10

In another thread I started a discussion about Vectors and Arrays, in which I was largely playing devil's advocate, to push buttons. However, during the course of this, I stumbled onto a test case that has me a little perplexed, and I would like to have a real discussion about it, over the "abuse" I'm getting for playing devil's advocate, starting a real discussion on that thread is now impossible. However, the particular example has me intrigued, and I cannot explain it to myself satisfactorily.

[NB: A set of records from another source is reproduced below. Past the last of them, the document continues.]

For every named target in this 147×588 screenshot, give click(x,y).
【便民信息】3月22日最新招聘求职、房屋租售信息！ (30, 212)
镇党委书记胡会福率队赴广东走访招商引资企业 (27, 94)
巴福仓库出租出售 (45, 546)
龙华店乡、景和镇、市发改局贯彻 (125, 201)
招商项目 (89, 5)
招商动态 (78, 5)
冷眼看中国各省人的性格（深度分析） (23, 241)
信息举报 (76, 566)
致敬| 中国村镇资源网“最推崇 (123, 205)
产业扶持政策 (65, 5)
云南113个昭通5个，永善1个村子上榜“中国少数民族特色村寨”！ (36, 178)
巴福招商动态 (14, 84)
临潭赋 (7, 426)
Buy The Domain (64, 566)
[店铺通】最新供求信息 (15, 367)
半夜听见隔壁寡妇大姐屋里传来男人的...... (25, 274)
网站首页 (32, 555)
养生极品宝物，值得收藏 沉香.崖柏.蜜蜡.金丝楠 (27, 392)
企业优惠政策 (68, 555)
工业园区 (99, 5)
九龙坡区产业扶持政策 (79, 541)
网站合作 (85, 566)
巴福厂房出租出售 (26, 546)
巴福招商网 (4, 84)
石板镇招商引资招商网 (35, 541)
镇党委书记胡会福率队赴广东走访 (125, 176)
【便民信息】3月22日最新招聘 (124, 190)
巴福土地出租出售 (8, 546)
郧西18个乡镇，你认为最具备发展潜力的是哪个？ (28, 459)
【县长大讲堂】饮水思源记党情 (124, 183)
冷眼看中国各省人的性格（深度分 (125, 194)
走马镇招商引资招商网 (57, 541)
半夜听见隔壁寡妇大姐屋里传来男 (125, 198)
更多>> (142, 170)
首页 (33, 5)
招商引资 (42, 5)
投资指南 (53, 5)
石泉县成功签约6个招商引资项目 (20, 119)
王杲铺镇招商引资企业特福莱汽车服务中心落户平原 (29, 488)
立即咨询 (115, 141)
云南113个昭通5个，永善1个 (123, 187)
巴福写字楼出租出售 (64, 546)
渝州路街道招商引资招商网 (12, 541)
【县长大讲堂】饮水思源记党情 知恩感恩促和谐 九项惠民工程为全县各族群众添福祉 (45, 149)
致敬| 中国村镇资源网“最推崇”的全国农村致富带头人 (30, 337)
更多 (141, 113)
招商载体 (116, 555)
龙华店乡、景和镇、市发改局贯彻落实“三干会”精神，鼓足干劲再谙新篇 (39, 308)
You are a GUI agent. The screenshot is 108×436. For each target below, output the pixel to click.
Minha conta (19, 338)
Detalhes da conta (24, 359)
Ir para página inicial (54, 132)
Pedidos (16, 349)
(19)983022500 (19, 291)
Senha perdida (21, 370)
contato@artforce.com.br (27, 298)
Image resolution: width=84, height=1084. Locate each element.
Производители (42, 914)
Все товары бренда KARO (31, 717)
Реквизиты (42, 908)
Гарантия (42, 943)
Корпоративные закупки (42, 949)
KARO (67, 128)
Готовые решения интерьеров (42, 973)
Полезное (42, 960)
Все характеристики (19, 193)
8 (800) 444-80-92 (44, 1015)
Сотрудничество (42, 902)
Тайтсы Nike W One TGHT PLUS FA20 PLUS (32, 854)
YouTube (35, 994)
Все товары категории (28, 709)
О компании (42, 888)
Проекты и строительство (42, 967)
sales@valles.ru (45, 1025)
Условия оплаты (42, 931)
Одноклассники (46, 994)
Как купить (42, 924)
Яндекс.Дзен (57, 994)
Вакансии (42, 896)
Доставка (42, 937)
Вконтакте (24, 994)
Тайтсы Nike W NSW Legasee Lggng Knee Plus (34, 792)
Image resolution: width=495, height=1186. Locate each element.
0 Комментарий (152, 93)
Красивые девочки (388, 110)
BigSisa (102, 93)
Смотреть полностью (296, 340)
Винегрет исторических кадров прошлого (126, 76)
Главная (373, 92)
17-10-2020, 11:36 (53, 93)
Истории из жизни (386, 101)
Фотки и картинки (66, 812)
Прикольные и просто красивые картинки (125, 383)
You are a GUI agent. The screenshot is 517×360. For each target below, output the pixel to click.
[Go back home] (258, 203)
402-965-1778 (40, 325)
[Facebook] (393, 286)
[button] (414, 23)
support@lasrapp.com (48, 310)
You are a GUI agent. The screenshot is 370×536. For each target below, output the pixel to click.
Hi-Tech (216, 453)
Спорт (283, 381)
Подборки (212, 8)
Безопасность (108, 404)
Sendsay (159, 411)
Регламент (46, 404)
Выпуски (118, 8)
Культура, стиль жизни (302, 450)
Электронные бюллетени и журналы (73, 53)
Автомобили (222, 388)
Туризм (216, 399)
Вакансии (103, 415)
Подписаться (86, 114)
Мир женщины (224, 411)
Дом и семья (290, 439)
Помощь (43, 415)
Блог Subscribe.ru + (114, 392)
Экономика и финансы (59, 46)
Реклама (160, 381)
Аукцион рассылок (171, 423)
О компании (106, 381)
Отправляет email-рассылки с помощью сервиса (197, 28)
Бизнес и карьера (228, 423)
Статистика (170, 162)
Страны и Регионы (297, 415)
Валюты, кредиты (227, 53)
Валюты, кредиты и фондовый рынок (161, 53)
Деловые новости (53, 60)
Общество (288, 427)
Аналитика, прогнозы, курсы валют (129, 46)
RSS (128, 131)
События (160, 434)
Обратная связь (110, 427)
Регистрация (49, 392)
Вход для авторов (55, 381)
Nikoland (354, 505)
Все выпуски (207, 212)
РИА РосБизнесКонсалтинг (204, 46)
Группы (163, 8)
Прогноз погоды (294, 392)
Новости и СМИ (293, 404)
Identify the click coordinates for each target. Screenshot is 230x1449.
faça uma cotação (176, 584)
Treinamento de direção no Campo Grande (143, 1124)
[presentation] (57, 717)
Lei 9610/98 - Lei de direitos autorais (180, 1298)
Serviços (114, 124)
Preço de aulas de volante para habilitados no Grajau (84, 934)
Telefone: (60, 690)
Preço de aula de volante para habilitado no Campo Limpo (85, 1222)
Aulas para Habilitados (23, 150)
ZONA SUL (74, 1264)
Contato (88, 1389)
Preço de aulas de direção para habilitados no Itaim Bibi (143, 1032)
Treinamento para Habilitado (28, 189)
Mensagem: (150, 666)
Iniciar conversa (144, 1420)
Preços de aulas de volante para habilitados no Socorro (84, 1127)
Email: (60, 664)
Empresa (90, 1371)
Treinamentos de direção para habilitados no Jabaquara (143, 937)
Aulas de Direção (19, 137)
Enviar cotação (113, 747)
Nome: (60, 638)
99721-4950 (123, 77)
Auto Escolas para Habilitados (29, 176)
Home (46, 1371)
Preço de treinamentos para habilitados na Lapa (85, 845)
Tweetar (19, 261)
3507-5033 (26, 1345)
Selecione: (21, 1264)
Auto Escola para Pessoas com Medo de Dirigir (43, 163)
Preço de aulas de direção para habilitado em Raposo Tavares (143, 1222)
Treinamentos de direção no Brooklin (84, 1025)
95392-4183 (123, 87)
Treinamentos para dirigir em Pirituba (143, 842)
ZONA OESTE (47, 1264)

The discussion is about the general performance of Vector vs Arrays, ignoring dynamic elements. Ex: obviously continually using push_back() in a vector is going to slow it down. We're assuming that the vector and array are pre-populated with data. The example I presented, and subsequently modified by an individual in the thread, was the following:

#include <iostream>
#include <vector>
#include <type_traits>
using namespace std;

const int ARRAY_SIZE = 500000000;

// http://stackoverflow.com/a/15975738/500104
template <class T>
class no_init_allocator
{
public:
    typedef T value_type;

    no_init_allocator() noexcept {}
    template <class U>
        no_init_allocator(const no_init_allocator<U>&) noexcept {}
    T* allocate(std::size_t n)
        {return static_cast<T*>(::operator new(n * sizeof(T)));}
    void deallocate(T* p, std::size_t) noexcept
        {::operator delete(static_cast<void*>(p));}
    template <class U>
        void construct(U*) noexcept
        {
            // libstdc++ doesn't know 'is_trivially_default_constructible', still has the old names
            static_assert(is_trivially_default_constructible<U>::value,
            "This allocator can only be used with trivally default constructible types");
        }
    template <class U, class A0, class... Args>
        void construct(U* up, A0&& a0, Args&&... args) noexcept
        {
            ::new(up) U(std::forward<A0>(a0), std::forward<Args>(args)...);
        }
};

int main() {
    srand(5);  //I use the same seed, we just need the random distribution.
    vector<char, no_init_allocator<char>> charArray(ARRAY_SIZE);
    //char* charArray = new char[ARRAY_SIZE];
    for(int i = 0; i < ARRAY_SIZE; i++) {
        charArray[i] = (char)((i%26) + 48) ;
    }

    for(int i = 0; i < ARRAY_SIZE; i++) {
        charArray[i] = charArray[rand() % ARRAY_SIZE];
    }
}

When I run this on my machine, I get the following terminal output. The first run is with the vector line uncommented, the second is with the array line uncommented. I used the highest level of optimization, to give the vector the best chance of success. Below are my results, the first two runs with the array line uncommented, the second two with the vector line.

//Array run # 1
clang++ -std=c++11 -stdlib=libc++ -o3 some.cpp -o b.out && time ./b.out

real    0m20.287s
user    0m20.068s
sys 0m0.175s

//Array run # 2
clang++ -std=c++11 -stdlib=libc++ -o3 some.cpp -o b.out && time ./b.out

real    0m21.504s
user    0m21.267s
sys 0m0.192s

//Vector run # 1
clang++ -std=c++11 -stdlib=libc++ -o3 some.cpp -o b.out && time ./b.out

real    0m28.513s
user    0m28.292s
sys 0m0.178s

//Vector run # 2
clang++ -std=c++11 -stdlib=libc++ -o3 some.cpp -o b.out && time ./b.out

real    0m28.607s
user    0m28.391s
sys 0m0.178s

That arrays outperform vectors does not surprise me, however, that the difference is on the order of 50% surprises me very much, I would expect that they would be negligible, and I feel like the nature of this test case me be obscuring the nature of the results. When you run this test on array sizes that are smaller, the performance differences dissipate dramatically.

My explanation:

The additional implementation instructions for vector are causing the vector instructions to align in memory poorly, perhaps even on this example, a split at a really bad point on 2 different "blocks". This is causing memory to jump back and forth between levels of cache vs data cache vs instruction cache more frequently than you would expect. I also suspect that the LLVM compiler may be exaggerating weaknesses, and optimizing poorly, due to some of the newer C++11 elements, though I have no reason for either of these explanations besides hypothesis and conjecture.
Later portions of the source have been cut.